02
衣服越しに、胸骨と肋骨を感じ取る。外気に冷やされていた指に、男の体温が染みていく。骨の奥にはゆったりとした鼓動があって、しかしそれも、クッションで呼吸が阻害されて徐々にテンポを速めていった。
男の意識が完全に覚醒する前に、私は肋骨の隙間にナイフの刃を突き立てた。
死につつある体が、一度だけ跳ねる。
心臓に突き刺さったナイフが、その最後の鼓動を私の右手に伝えて、それっきり沈黙した。
静かな死だった。
音と声の区別もなく、男の声帯から発される音はクッションが吸収してしまった。
さっきまで感じ取れていた鼓動も、今はない。
まだ保たれている体温も、いずれ外気と同じになってしまうだろう。
返り血など浴びていない自らの顔に、左手で触れる。
最初の一度目に得た感動は、もうない。けれど、鮮やかな色を放つ人々の中に生きる灰色の私が色を得るのは、誰かを殺した直後だけだった。
返り血を浴びようと浴びまいと、それは関係ない。
灰色の仮面を打ち破り、どす黒い感情が解放されて、私はようやく色を得る。
胸の奥から湧きあがる笑みを、口元だけに押しとどめる。ゆっくりと色に浸っている時間はない。死体からナイフを抜いて、ガラス戸から外へ。
後ろ手に戸を閉めると同時、上の階の照明が切られた。
誰も彼もが寝静まる夜。私の頭だけが、鮮烈に冴えていた。
*
それからしばらくして、私は夜の町を歩いていた。
家々が競うようにイルミネーションを輝かせていた住宅街からも、灯の消えない繁華街からも離れた暗い一角だ。
周りにあるのは、空き家のまま放置された古い家や、開いているかどうかすら怪しい商店。それでも、周りの道が混んでいるときには抜け道として使われていて、道路としての利用者は多いから街灯はきちんと仕事をしている。

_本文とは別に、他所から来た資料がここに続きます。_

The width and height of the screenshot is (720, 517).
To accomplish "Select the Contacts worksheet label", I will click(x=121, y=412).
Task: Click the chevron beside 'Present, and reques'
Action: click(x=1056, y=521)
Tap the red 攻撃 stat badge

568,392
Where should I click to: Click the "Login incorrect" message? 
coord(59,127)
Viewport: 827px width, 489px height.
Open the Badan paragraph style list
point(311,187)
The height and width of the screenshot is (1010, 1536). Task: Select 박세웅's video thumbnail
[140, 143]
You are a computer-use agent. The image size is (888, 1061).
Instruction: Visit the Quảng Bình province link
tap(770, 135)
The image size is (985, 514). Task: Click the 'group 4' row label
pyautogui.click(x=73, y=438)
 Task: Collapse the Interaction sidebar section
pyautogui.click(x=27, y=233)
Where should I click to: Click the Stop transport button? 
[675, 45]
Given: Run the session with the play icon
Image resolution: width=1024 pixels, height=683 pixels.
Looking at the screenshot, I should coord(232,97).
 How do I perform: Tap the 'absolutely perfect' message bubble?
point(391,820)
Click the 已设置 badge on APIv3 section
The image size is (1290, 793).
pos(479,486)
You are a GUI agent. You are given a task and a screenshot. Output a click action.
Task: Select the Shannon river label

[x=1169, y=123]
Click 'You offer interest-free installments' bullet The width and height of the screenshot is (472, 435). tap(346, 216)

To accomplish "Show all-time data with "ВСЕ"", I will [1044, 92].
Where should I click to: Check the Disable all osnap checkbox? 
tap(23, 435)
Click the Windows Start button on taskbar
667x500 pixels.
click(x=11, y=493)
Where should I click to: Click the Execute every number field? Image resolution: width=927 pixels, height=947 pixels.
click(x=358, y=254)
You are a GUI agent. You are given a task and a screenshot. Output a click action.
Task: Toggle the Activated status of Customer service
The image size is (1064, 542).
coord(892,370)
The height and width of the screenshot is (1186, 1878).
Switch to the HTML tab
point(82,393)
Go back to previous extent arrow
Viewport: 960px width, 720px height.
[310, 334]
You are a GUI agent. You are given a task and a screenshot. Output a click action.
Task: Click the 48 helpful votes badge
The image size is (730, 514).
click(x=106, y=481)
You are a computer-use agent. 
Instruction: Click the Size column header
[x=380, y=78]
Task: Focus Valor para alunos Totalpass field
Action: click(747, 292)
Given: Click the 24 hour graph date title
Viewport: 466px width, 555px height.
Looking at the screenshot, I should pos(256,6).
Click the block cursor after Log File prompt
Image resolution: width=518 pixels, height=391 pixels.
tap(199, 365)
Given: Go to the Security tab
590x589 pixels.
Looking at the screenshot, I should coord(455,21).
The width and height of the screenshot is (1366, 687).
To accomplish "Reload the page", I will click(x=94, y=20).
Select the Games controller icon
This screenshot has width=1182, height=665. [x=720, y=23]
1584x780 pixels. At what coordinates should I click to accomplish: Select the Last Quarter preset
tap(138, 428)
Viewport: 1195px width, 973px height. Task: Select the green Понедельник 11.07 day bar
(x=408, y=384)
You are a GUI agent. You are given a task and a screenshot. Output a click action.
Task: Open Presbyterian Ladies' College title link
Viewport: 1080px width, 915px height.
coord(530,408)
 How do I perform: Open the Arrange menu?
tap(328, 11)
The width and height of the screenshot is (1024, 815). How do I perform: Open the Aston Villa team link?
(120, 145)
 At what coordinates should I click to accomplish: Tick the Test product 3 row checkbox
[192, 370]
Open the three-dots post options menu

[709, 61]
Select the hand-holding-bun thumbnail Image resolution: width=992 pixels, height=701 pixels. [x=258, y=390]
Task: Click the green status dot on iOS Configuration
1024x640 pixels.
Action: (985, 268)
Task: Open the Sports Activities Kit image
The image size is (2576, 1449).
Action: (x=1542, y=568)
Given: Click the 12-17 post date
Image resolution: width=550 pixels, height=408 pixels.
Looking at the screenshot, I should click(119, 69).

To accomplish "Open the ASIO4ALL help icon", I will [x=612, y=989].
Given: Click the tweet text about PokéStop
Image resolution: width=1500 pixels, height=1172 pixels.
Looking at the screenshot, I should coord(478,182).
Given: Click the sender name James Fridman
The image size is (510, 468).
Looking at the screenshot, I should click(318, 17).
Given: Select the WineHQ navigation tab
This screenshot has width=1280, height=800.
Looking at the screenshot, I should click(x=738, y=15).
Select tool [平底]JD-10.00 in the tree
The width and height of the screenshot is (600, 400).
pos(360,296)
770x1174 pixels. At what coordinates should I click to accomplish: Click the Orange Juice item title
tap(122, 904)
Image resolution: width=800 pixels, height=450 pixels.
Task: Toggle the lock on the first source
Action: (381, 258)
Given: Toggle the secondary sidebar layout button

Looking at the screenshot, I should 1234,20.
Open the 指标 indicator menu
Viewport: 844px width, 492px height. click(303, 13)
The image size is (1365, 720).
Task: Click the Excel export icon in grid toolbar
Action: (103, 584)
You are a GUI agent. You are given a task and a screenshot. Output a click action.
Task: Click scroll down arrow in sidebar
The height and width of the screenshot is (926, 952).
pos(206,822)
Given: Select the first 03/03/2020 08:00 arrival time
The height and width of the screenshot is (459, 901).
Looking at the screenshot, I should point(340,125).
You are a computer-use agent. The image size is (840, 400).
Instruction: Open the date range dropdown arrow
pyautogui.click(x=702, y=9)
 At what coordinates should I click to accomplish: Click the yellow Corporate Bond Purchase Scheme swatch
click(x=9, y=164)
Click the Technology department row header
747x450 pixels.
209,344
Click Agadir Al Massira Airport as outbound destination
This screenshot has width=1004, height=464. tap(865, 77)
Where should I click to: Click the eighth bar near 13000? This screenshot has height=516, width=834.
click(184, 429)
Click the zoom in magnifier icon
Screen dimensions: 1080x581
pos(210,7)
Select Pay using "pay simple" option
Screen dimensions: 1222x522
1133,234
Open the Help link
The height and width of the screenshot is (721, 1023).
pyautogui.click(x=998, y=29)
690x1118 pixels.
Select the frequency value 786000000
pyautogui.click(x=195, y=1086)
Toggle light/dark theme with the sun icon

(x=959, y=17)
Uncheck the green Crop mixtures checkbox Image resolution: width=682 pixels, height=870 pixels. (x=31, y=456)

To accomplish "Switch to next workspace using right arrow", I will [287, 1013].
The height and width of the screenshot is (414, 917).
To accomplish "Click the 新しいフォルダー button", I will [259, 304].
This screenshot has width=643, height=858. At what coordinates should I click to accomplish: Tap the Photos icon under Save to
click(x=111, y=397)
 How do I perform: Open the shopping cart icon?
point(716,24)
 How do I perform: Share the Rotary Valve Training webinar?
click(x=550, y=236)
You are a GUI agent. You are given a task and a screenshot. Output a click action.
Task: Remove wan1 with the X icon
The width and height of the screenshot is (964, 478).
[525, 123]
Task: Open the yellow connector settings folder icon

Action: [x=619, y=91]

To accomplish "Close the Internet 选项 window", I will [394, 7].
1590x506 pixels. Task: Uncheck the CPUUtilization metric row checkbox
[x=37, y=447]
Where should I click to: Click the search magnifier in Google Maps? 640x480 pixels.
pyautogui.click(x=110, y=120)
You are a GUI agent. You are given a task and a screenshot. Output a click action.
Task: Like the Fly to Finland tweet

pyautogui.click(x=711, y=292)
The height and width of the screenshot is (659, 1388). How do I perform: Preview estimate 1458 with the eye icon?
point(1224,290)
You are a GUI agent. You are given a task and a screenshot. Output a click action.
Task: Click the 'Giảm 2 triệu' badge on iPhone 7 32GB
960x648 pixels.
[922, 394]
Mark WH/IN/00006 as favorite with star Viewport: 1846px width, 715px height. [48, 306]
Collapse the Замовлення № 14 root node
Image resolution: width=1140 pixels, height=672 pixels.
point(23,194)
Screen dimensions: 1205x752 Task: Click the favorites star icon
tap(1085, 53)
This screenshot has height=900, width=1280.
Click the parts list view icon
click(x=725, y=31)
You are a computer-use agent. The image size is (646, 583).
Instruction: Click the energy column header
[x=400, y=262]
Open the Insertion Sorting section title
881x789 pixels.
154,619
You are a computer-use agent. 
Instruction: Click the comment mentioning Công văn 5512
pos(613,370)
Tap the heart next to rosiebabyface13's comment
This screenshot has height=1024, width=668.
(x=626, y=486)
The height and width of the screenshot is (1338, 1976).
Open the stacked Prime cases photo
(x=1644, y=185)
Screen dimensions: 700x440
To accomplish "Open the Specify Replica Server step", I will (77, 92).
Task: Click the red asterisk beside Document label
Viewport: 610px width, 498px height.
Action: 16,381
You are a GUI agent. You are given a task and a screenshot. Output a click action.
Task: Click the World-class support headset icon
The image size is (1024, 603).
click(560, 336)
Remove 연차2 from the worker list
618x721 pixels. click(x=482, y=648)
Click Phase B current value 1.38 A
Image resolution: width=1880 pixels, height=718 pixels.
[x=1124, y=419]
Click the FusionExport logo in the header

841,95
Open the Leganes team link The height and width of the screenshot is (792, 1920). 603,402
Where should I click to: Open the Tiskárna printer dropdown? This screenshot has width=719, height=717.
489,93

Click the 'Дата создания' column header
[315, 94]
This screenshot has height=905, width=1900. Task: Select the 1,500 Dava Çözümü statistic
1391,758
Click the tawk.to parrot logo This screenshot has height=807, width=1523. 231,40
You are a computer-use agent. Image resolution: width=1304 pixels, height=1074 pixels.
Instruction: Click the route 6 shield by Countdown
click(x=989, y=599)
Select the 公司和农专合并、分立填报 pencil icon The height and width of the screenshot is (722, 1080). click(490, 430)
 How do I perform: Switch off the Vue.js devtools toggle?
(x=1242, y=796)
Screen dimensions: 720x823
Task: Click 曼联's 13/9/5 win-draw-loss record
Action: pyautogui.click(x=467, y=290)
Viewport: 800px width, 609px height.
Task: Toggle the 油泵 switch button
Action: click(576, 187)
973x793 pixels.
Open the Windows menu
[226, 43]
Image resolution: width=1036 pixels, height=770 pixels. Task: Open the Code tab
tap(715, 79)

道路だけが照らされている通りには、放置された教会も含まれている。
寂れた景色に溶け込んでいるその建物を、私はこれまで何度見落としただろうか。ようやく目が慣れて、私は目的の教会の前で足を止めた。
錆びた門を押し開いて、敷地の中へ。
扉につけられていたらしい十字架が、雑草の間に落ちている。
それ以外は、ほとんど闇に呑まれてしまっている。光源らしい光源など、一つもない。私はコートのポケットからスマートフォンを取り出して、液晶の明かりを頼りに足を進める。